** Begin RECORDS SHOWN **

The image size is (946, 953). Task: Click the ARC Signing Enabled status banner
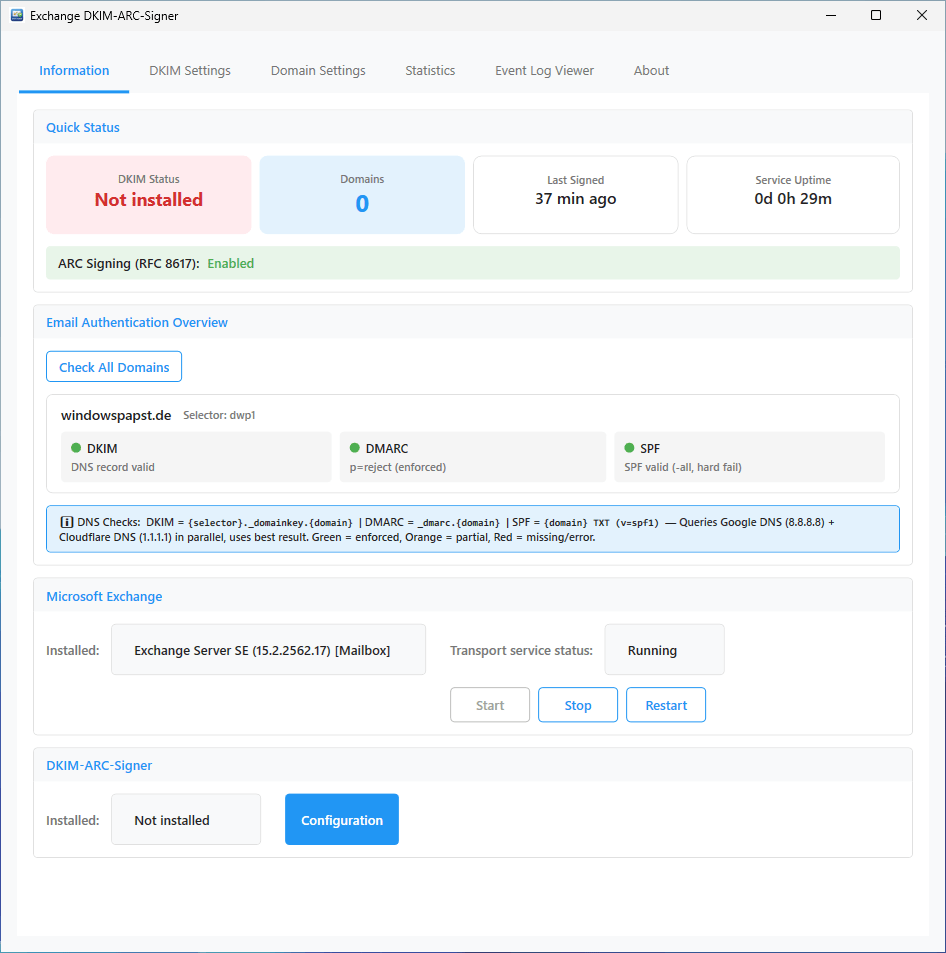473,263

** End RECORDS SHOWN **
** Begin RECORDS SHOWN **

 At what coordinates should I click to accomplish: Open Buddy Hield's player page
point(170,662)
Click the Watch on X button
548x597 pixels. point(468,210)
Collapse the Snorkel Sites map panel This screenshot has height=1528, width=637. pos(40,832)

** End RECORDS SHOWN **
** Begin RECORDS SHOWN **

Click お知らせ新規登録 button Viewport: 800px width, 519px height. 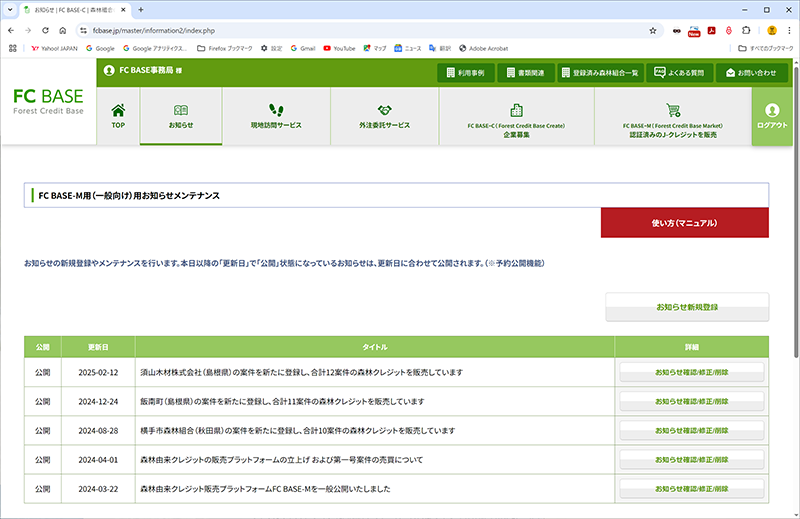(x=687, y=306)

** End RECORDS SHOWN **

▶ **WRITTEN TASK**
List everything from the line containing "At what coordinates" down to the line containing "Collapse the Snorkel" as a numbered list, leaving out any blank lines.

▶ **SOLVED PROBLEM**
1.  At what coordinates should I click to accomplish: Open Buddy Hield's player page
2. point(170,662)
3. Click the Watch on X button
4. 548x597 pixels. point(468,210)
5. Collapse the Snorkel Sites map panel This screenshot has height=1528, width=637. pos(40,832)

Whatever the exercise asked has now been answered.